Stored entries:
┄┄┄┄┄┄┄┄┄┄┄┄┄┄┄┄┄┄┄┄

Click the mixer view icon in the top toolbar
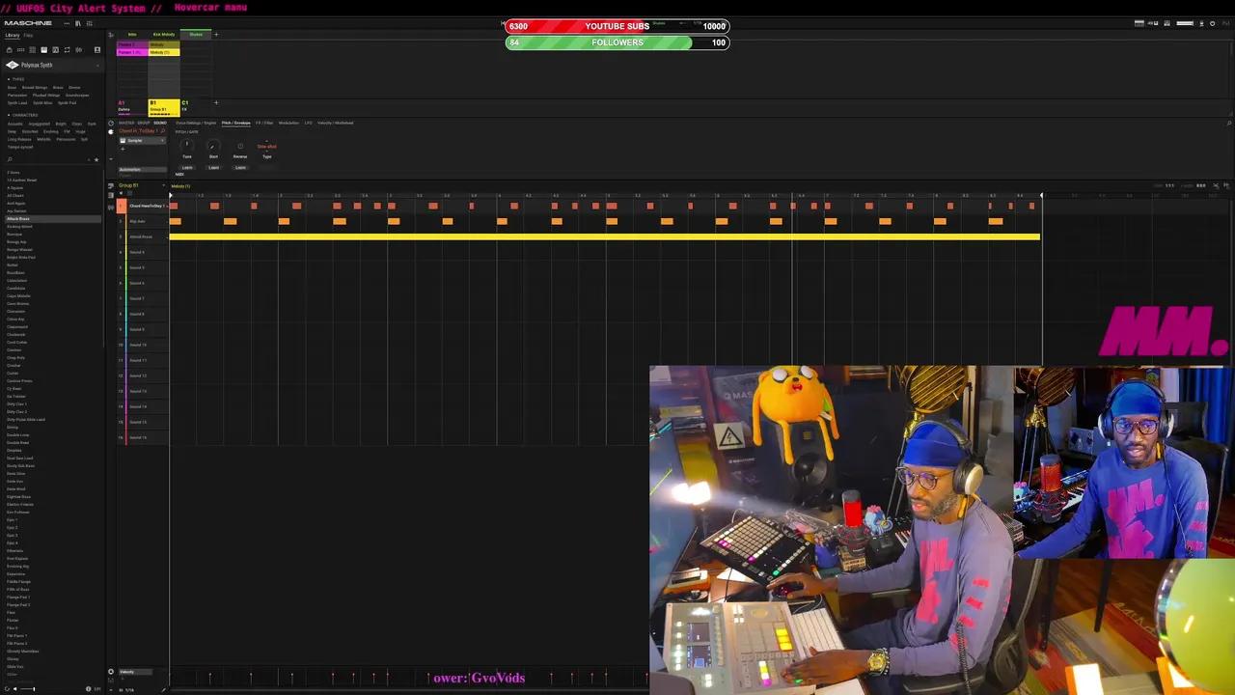 90,24
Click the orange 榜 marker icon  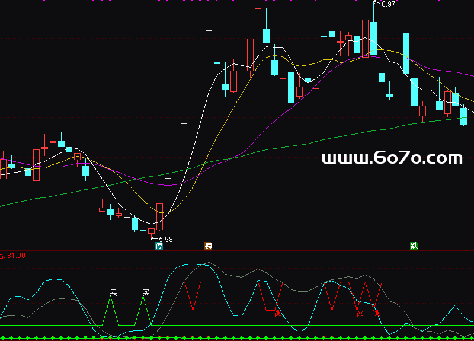208,246
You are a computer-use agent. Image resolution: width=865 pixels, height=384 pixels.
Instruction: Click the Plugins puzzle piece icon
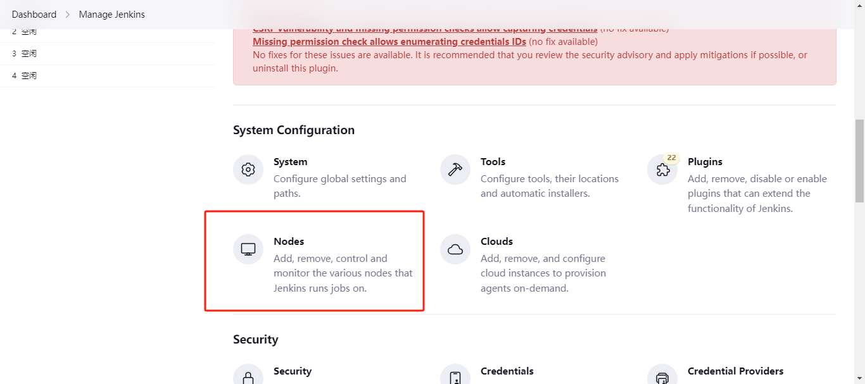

┄┄┄┄┄┄┄┄┄┄┄┄┄┄┄┄┄┄┄┄

## THE TASK
What is needed is an exact transcription of the lines from the one holding "You are a computer-use" to the end of the data, with every picture left out.

## RESULT
You are a computer-use agent. Image resolution: width=865 pixels, height=384 pixels.
Instruction: Click the Plugins puzzle piece icon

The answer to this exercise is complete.